◆ About this exercise ◆
Return every entry below exactly as written, minus the pictures.

Records for this task below:

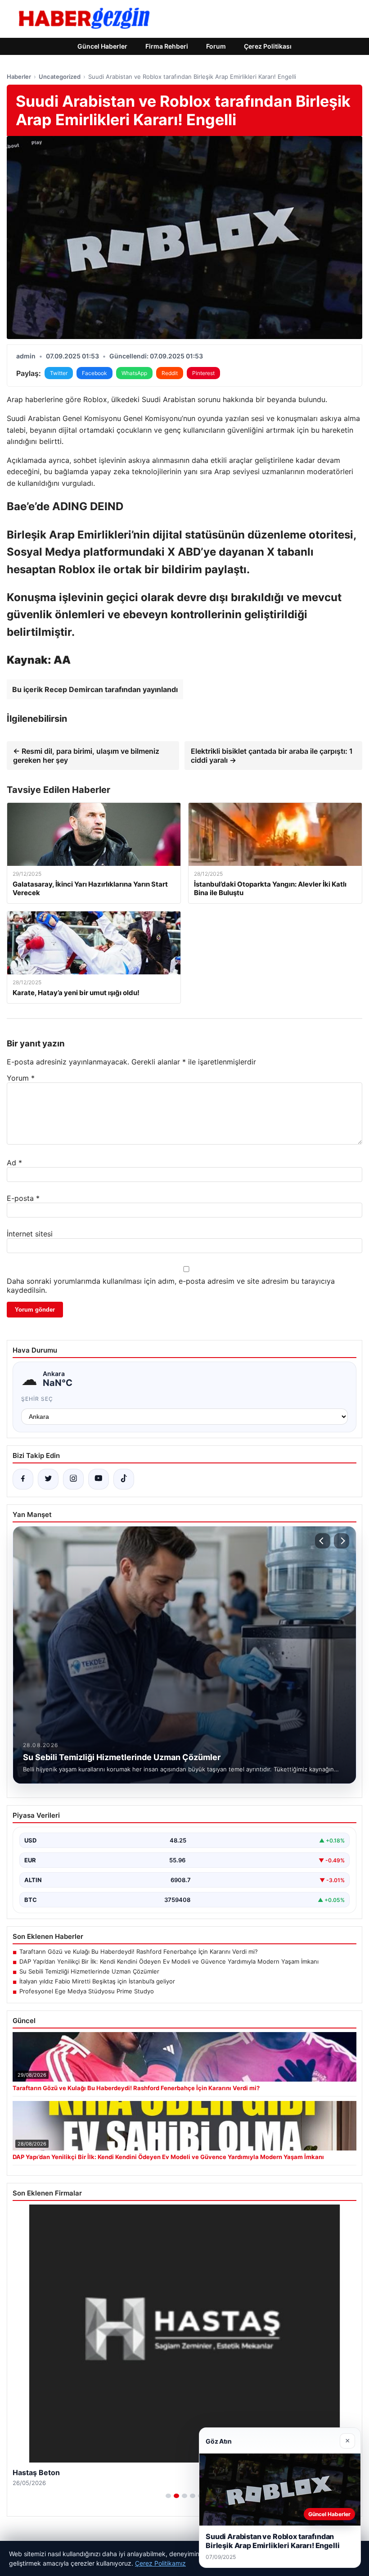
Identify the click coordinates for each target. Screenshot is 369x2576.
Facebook (94, 373)
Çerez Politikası (268, 46)
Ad (14, 1162)
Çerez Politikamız (160, 2563)
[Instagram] (73, 1479)
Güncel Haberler (102, 46)
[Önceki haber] (322, 1540)
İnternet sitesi (30, 1233)
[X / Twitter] (48, 1479)
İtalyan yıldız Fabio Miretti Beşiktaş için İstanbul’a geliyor (97, 1981)
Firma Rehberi (166, 46)
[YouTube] (98, 1479)
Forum (216, 46)
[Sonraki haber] (341, 1540)
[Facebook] (23, 1479)
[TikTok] (123, 1479)
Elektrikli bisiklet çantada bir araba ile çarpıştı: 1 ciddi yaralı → (272, 756)
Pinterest (203, 373)
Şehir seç (37, 1398)
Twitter (59, 373)
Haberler (19, 76)
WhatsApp (134, 373)
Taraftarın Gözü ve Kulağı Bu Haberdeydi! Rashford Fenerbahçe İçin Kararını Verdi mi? (138, 1951)
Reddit (170, 373)
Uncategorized (60, 76)
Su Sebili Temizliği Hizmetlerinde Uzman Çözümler (89, 1971)
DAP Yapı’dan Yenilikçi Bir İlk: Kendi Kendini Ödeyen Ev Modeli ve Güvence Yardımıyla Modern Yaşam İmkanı (169, 1961)
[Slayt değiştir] (168, 2496)
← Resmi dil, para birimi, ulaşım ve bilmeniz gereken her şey (86, 756)
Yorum (21, 1077)
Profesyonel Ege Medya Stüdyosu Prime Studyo (86, 1991)
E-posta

End of Records for this task.

◆ Solution for this exercise ◆
Identify the click coordinates for each target. Screenshot is 369x2576.
Facebook (94, 373)
Çerez Politikası (268, 46)
Ad (14, 1162)
Çerez Politikamız (160, 2563)
[Instagram] (73, 1479)
Güncel Haberler (102, 46)
[Önceki haber] (322, 1540)
İnternet sitesi (30, 1233)
[X / Twitter] (48, 1479)
İtalyan yıldız Fabio Miretti Beşiktaş için İstanbul’a geliyor (97, 1981)
Firma Rehberi (166, 46)
[YouTube] (98, 1479)
Forum (216, 46)
[Sonraki haber] (341, 1540)
[Facebook] (23, 1479)
[TikTok] (123, 1479)
Elektrikli bisiklet çantada bir araba ile çarpıştı: 1 ciddi yaralı → (272, 756)
Pinterest (203, 373)
Şehir seç (37, 1398)
Twitter (59, 373)
Haberler (19, 76)
WhatsApp (134, 373)
Taraftarın Gözü ve Kulağı Bu Haberdeydi! Rashford Fenerbahçe İçin Kararını Verdi mi? (138, 1951)
Reddit (170, 373)
Uncategorized (60, 76)
Su Sebili Temizliği Hizmetlerinde Uzman Çözümler (89, 1971)
DAP Yapı’dan Yenilikçi Bir İlk: Kendi Kendini Ödeyen Ev Modeli ve Güvence Yardımıyla Modern Yaşam İmkanı (169, 1961)
[Slayt değiştir] (168, 2496)
← Resmi dil, para birimi, ulaşım ve bilmeniz gereken her şey (86, 756)
Yorum (21, 1077)
Profesyonel Ege Medya Stüdyosu Prime Studyo (86, 1991)
E-posta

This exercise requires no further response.